A latoaria é uma arte ancestral que está em vias de desaparecer. Durante séculos, os latoeiros fabricaram, a partir de lata, utensílios de uso quotidiano como baldes, regadores e candeias. Esta tradição perdurou até meados do século passado, quando a chegada do plástico revolucionou os hábitos da sociedade. Ao longo do século XX, o número de latoeiros foi diminuindo drasticamente e, já no século XXI, restam apenas alguns representantes desta profissão em atividade. Um deles é Jorge Varandas, o último latoeiro de Setúbal, que insiste em manter viva esta arte quase extinta.

Apesar de viver em Setúbal há cerca de quarenta anos, Jorge Varandas nasceu em Ponte de Sor e passou a infância em Moçambique, para onde se mudou com apenas um ano de idade. Em 1972, regressou a Portugal, mas não demorou a voltar a África — desta vez para Angola, onde combateu na Guerra do Ultramar durante quase três anos. O conflito deixou-lhe marcas físicas e psicológicas que perduram até hoje, bem como memórias que prefere não recordar nem partilhar. 

Após cumprir o serviço militar, Jorge Varandas trabalhou durante alguns anos na construção civil, realizando também diversos trabalhos de serralharia e soldadura. Passou por França, Alemanha, Dinamarca e Noruega, até que, no final da década de 1980, já em Setúbal, um acidente de trabalho quase lhe custou a vida. “Estava a colocar um telhado no Mercado do Livramento e caí de um andaime com dez metros de altura. Bati com a cabeça no chão e estive três semanas em coma na Clínica São João de Deus, em Lisboa”, recorda. O acidente deixou-lhe sequelas permanentes na coluna vertebral, impedindo-o de continuar a exercer a profissão que tinha até então. 
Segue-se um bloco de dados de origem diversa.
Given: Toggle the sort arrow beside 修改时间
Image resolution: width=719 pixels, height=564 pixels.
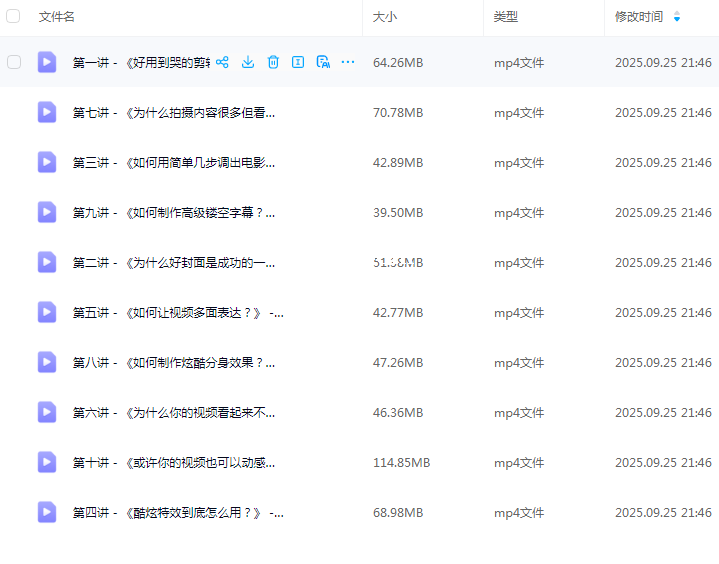Looking at the screenshot, I should (677, 17).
A alternativa surgiu na latoaria — um ofício que, embora nunca tivesse praticado, fazia parte da história da sua família. “Já havia tradição familiar, mas ninguém me ensinou. Tudo o que sei aprendi por mim próprio, como autodidata”, conta Jorge Varandas, sentado no sofá da pequena oficina onde vive e trabalha desde a década de 1990.

É na sua oficina improvisada, nas traseiras do edifício da antiga estação rodoviária de Setúbal, que Jorge Varandas continua a dar forma a peças únicas, criadas a partir de simples chapas galvanizadas. Regadores, cata-ventos, bilhas de leite, funis e candeeiros são apenas alguns dos muitos objetos em metal que podem ser encontrados no seu espaço. 
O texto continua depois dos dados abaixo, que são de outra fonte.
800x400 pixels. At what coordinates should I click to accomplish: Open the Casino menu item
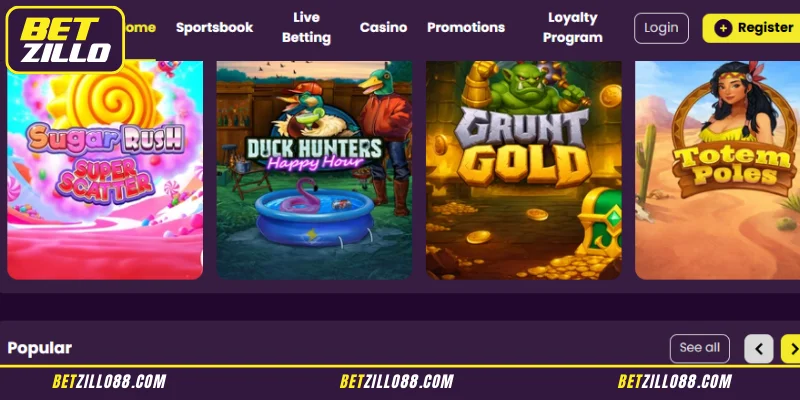383,28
Ao longo do seu percurso como latoeiro, Jorge Varandas realizou “grandes trabalhos e até restaurações”, como a recuperação de uma nora — aquele que considera “o maior trabalho que alguma vez desenvolvi”. Apesar do esforço para manter viva a tradição, reconhece com pesar que “o ofício da latoaria está em vias de desaparecer da cidade quando esta oficina tiver de fechar portas”. 
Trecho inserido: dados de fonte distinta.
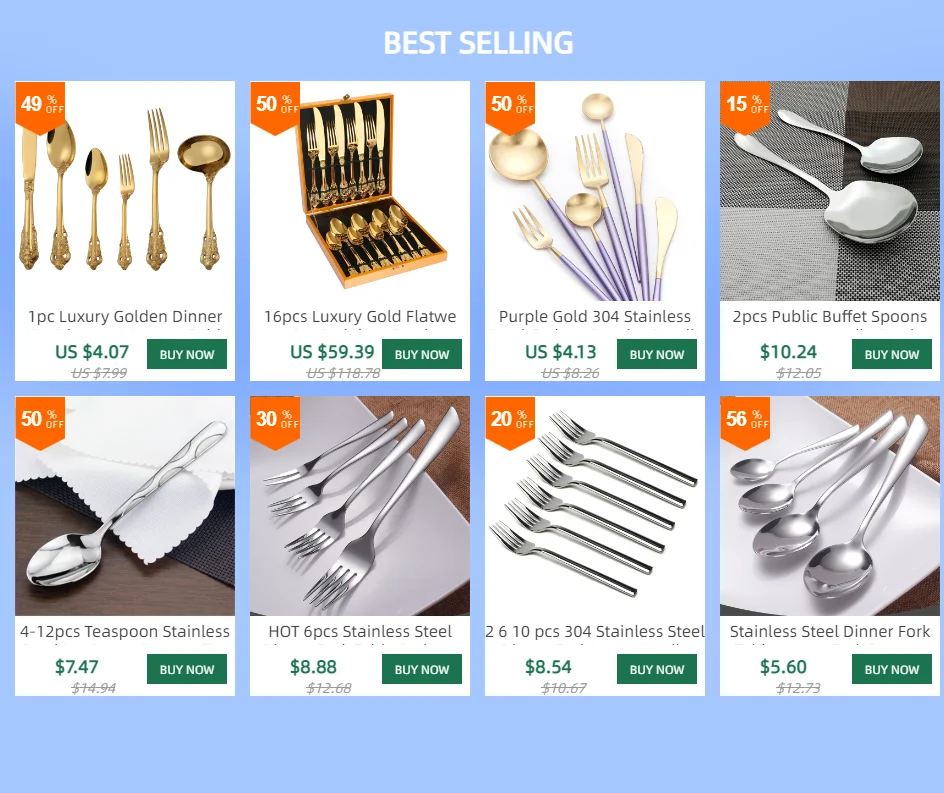Open the teaspoon on napkin image
Screen dimensions: 944x793
point(125,506)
Com o encerramento recente da antiga rodoviária de Setúbal, que trazia movimento à zona, o negócio ficou praticamente parado. “Passam-se semanas inteiras sem aparecer nenhum cliente”, diz, com amargura. O grande sonho de Jorge Varandas é ter um espaço maior, onde possa expor as suas peças e ensinar o ofício a quem queira aprender. Enquanto esse dia não chega, ocupa o tempo a ver televisão ou a dedicar-se a pequenos trabalhos artesanais — como um guarda-joias feito com fósforos, criado especialmente para uma das suas netas, que vive em Londres.